What you will do
Determine how many lines in the entries below hold "Polar". Respond with that number only.

Data shown
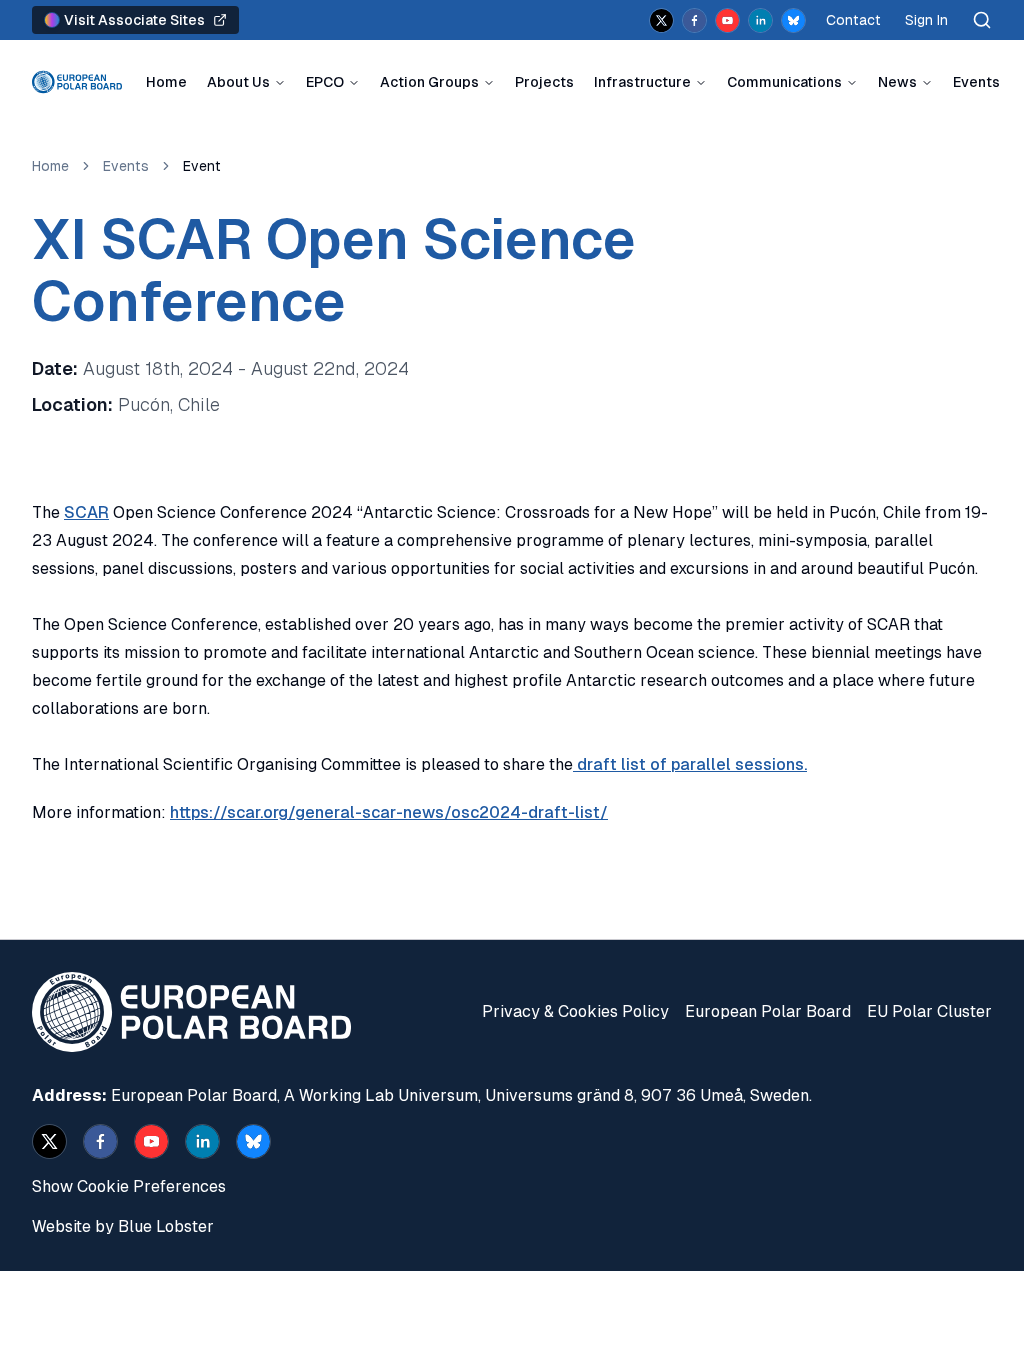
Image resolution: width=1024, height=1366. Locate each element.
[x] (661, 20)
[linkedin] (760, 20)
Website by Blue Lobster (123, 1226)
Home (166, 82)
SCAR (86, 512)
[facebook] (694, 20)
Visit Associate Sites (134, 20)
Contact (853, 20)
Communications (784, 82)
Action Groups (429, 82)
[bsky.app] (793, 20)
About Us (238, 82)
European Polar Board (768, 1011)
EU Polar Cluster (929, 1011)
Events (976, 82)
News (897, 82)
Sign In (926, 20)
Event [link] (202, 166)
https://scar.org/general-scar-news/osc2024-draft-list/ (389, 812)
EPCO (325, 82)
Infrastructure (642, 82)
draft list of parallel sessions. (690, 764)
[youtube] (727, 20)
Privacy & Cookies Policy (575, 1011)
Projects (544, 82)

Solution for this exercise
2